(Required action A):
List every peak load figure, in megawatts, given in the commentary on Winter Storm Elliott below, and say whose peak load each one is.
(Required action B):
From the commentary on Winter Storm Elliott below, reproduce word for word the passage starting at "The following commentary" and ending at "guidelines for more information.".

(Text for analysis):

- - -

A substation in Wake County, North Carolina. Credit: DiscoA340 / Wikimedia Commons

The following commentary was written by Shelley Hudson Robbins, Project Director at the Clean Energy Group. See our commentary guidelines for more information.

The North Carolina Utilities Commission just dropped a riveting order outlining the nightmare scenario that played out in control rooms and meeting rooms one year ago as Duke Energy struggled to keep a stable grid in the midst of Winter Storm Elliott. The December 2022 storm coincided with a collection of unexpected power plant failures, gas pipeline capacity and energy imports that failed to show up, and internal circuit controls that failed. It is hard to imagine a large section of our East Coast power grid going down. But we were close. The heroes of the story are only mentioned in a footnote: the line workers and field personnel who scrambled to their posts on what should have been a holiday weekend with family to figure out workarounds, manually turning circuits off and on to shed enough load to match available supply with a hobbled generation fleet.

The order includes a striking fact: Duke Energy’s fleet of options included almost no demand side resources. During the storm, Duke Energy Progress (DEP) and Duke Energy Carolinas (DEC) only called upon 200 megawatts of demand response each. Compared to the distributed load curtailment resources that are available to neighboring grid operator PJM, which includes 13 states plus the District of Columbia, this seems surprisingly small.

PJM has more than 30 curtailment service providers (CSPs), and over 2 million commercial and residential customers participate as load management resources, with an installed load management capacity of 7,699 megawatts in 2022-2023. Fifty-three percent of these resources were able to respond within 30 minutes. The CSPs actually delivered just shy of 10,000 megawatts of load reduction between 2 and 4pm on December 24. As PJM reported in its September 2023 Load Management Report, demand response resources “over-performed” during the Winter Storm Elliott event.

PJM’s December 24, 2022 peak load was 136,000 megawatts, according to the grid operator’s report on the Winter Storm Elliott event released last July. PJM, like Duke, was in crisis management mode during the winter storm, but ultimately the grid operator was not forced to shed load.

DEP’s peak load on the morning of December 24 was 14,840 megawatts, and DEC’s peak load at roughly the same time was 21,768 megawatts, for a combined peak load of 36,608 megawatts. DEP was forced to shed 800 megawatts of load by turning circuits off and back on, and DEC was forced to shed 1,000 megawatts. Duke Energy’s combined peak load during Winter Storm Elliott is the equivalent of about 27 percent of PJM’s peak load during the storm. If Duke Energy had a proportionate amount of demand response capacity (PJM had 10,000 megawatts), that would have provided at least 2,700 megawatts of capacity to call upon. But Duke did not have this resource and instead, the utility shed 1,800 megawatts by turning circuits off and then back on, cutting power for hours to customers in North Carolina. Could demand response – if it were in place in DEP and DEC – have prevented the blackouts that endangered vulnerable customers on Christmas Eve? The math says yes.

- - -

(Dataset):
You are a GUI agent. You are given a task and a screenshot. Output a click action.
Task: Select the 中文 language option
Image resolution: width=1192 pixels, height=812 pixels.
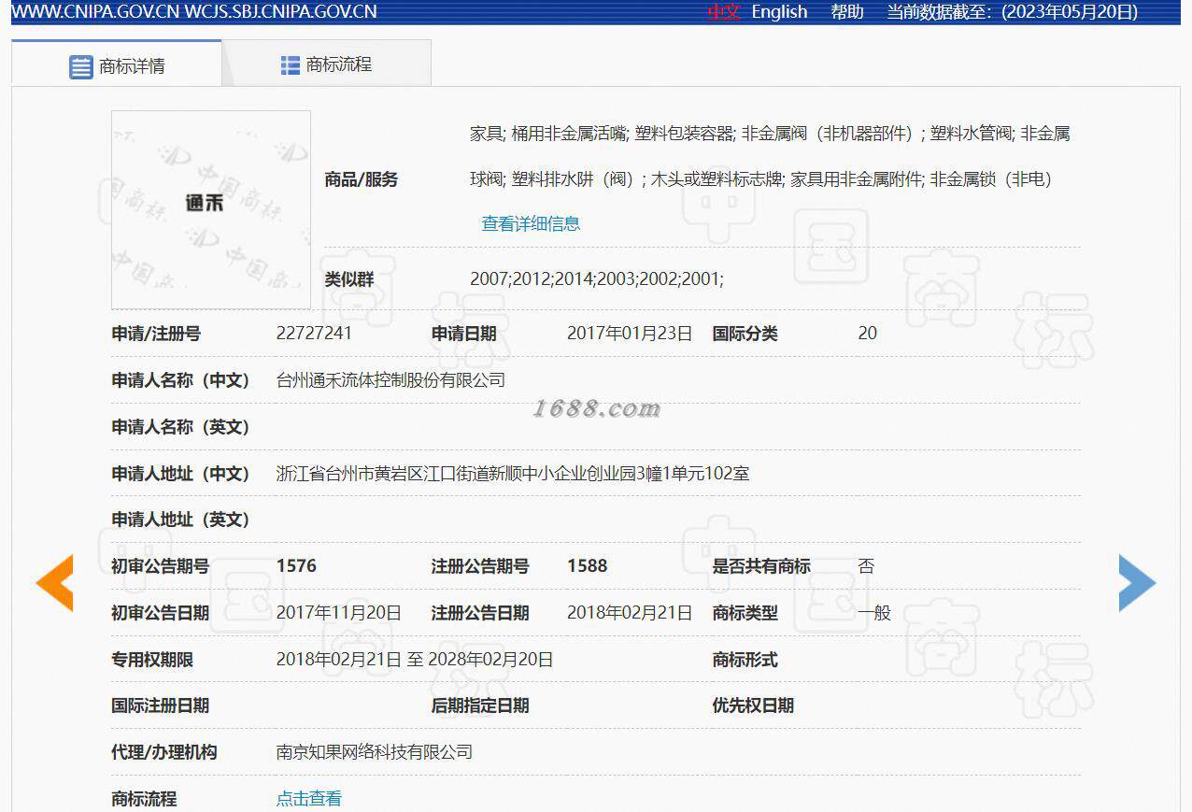724,11
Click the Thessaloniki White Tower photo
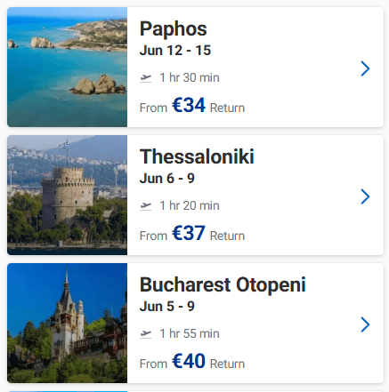 click(68, 196)
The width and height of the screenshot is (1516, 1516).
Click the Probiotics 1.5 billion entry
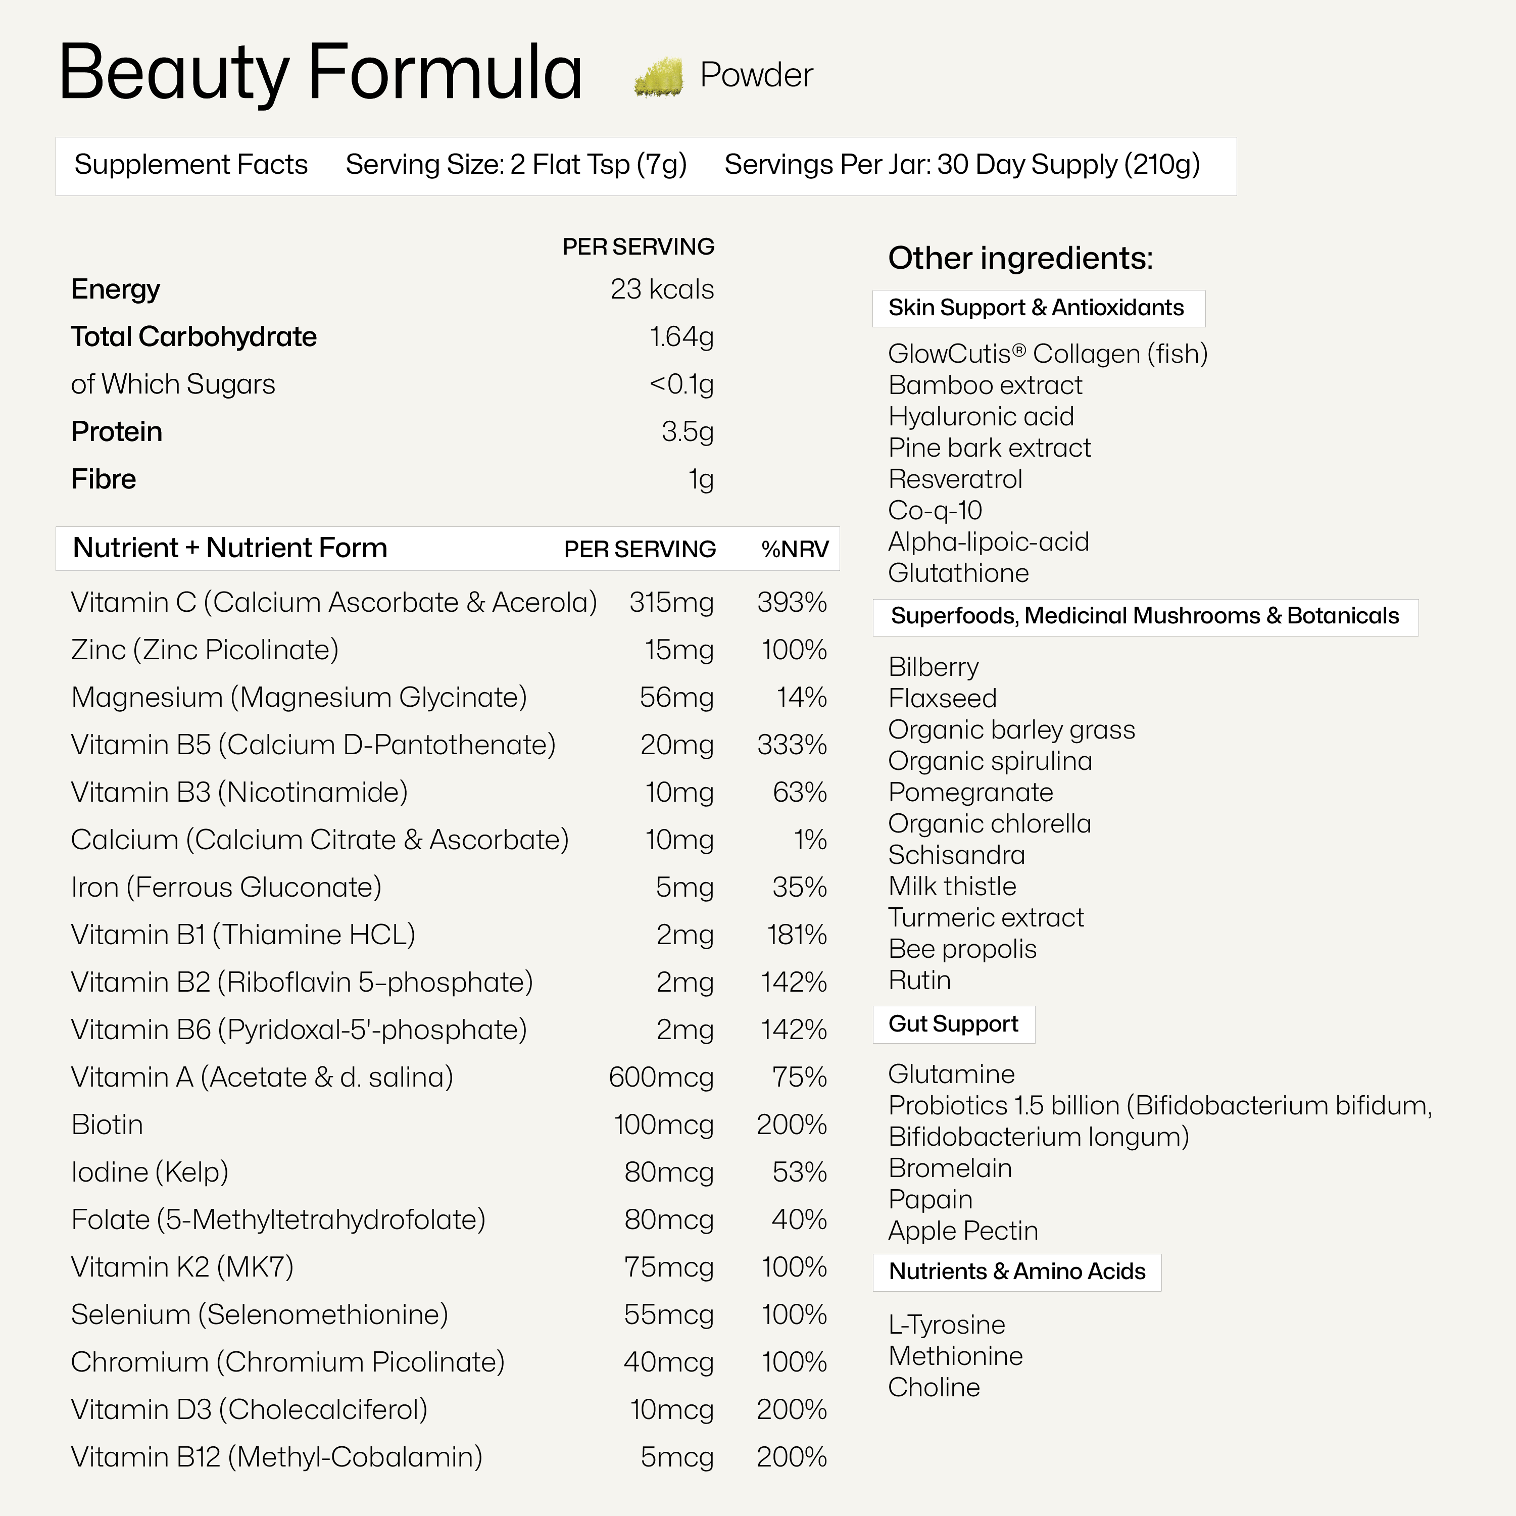coord(1159,1106)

- - -

(Answer box A):
- 136,000 megawatts: PJM's peak load on December 24, 2022
- 14,840 megawatts: DEP's peak load on the morning of December 24
- 21,768 megawatts: DEC's peak load at roughly the same time
- 36,608 megawatts: DEP's and DEC's combined peak load

(Answer box B):
The following commentary was written by Shelley Hudson Robbins, Project Director at the Clean Energy Group. See our commentary guidelines for more information.